Isaiah (prophet)   c. 740 – 681 BCE

Just last week we were at synagogue singing the prayers for rain- “Tefillat haGeshem”. Israel wants the rain for the trees and plants that will blossom in (our)  winter and spring. And wouldn’t you know it, here in Toronto the heavens opened that afternoon and again at night and it poured. I heard that it rained in Israel too.

Rain, like everything else, has to come at the right time in the right amount. We know that sometimes there are floods in one part of the world while there are famine and forest fires due to drought in another.

In this parsha we read about the sinning that  occurred in the world. Gd was upset by  humanity’s excessive evil and  caused a flood to wipe out most of humanity and most of the animal world. After 40 days and 40 nights the rain abated and the world as it was known ended. Noah and his family had to start anew. Gd decided never to destroy humanity again. The sign of this resolution and covenant was- and continues to be- a rainbow.

Last week when I went for a walk in the afternoon rain I saw a beautiful sight. There was a rainbow set in the east sky against steel grey clouds. The unexpected contrast was gorgeous.

The rainbow is a magical thing. It is perfect semicircle in the sky made up of every conceivable colour. Gd has created an image of perfection to remind Himself that although Gd can achieve perfection we mortals can’t. As such we can’t be expected to behave perfectly. Our duty is to try to do the best we can.

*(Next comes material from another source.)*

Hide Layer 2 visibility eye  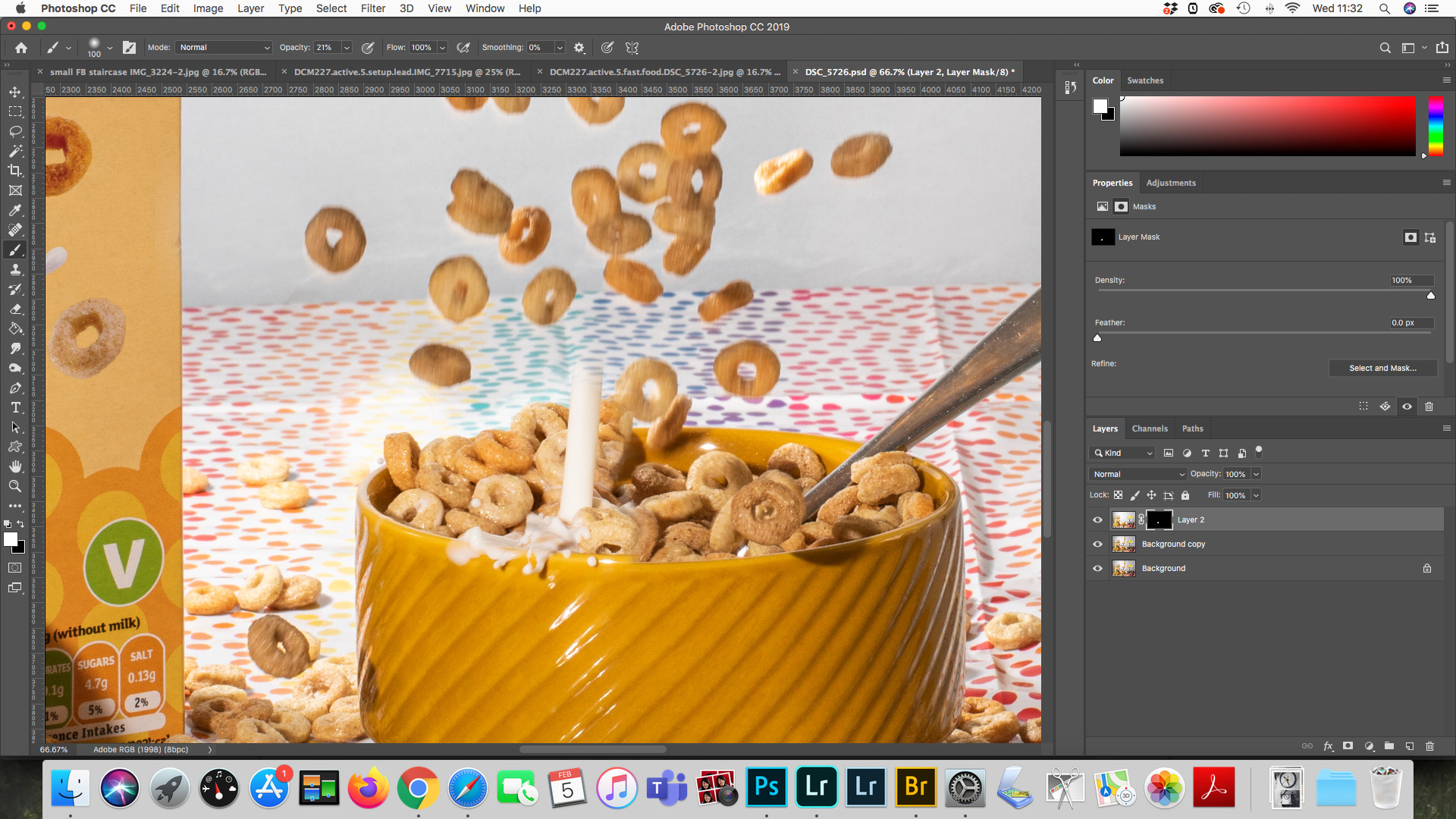point(1097,520)
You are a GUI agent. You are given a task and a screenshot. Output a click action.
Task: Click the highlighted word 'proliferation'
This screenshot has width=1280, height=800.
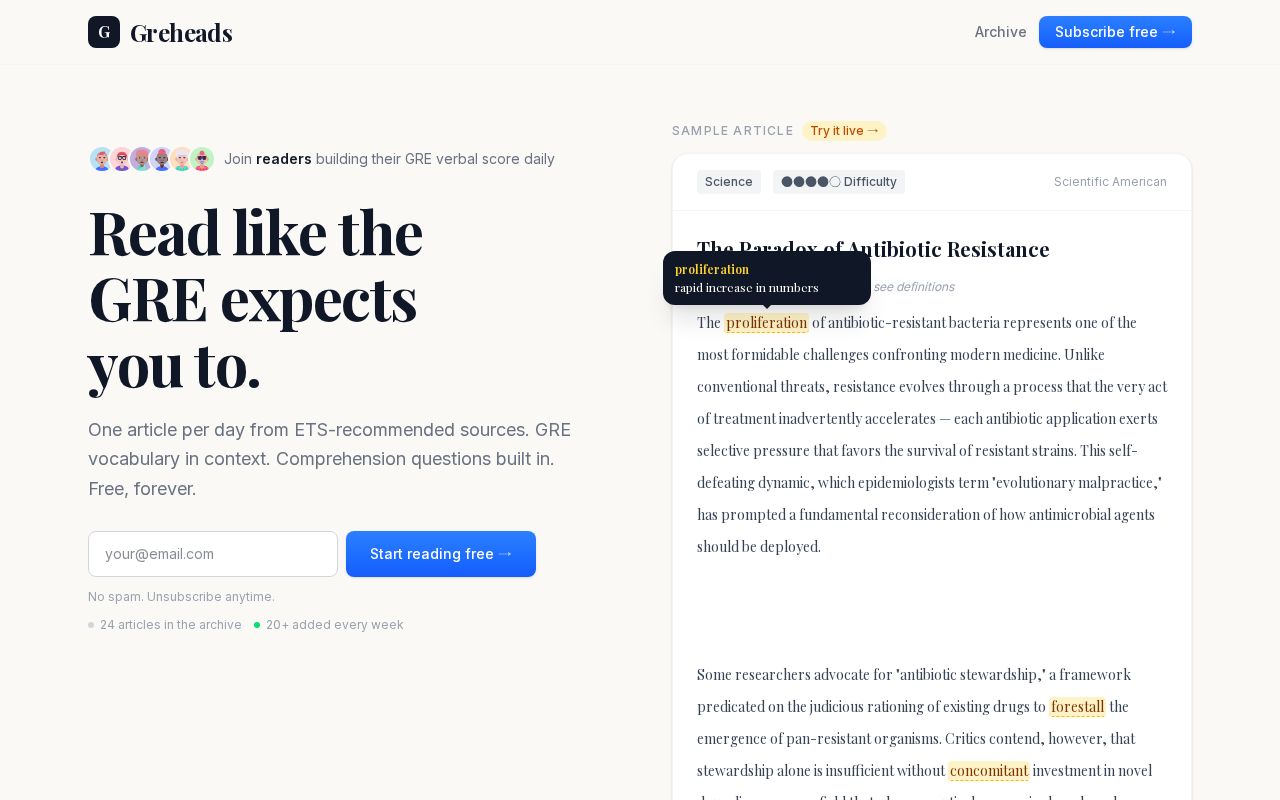click(767, 322)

In this season, this new year of 5775, those of us lucky enough to live in a country with true autumn can enjoy the colours of the rainbow around us.P1120285

The High Holy Days, also called the “Days of Awe” are behind us. The first readings of the Torah are about new beginnings, explorations and lessons. We prayed for rain but we want the right amount- not enough rain to flood the land and destroy life. It’s a prayer for good things in moderation and a reminder for us to appreciate the goodness and beauty that is around us in the world.

So as you go through the week notice the beauty around you whether it is beauty in changing colours, in the people around you or in the grace of day to day living.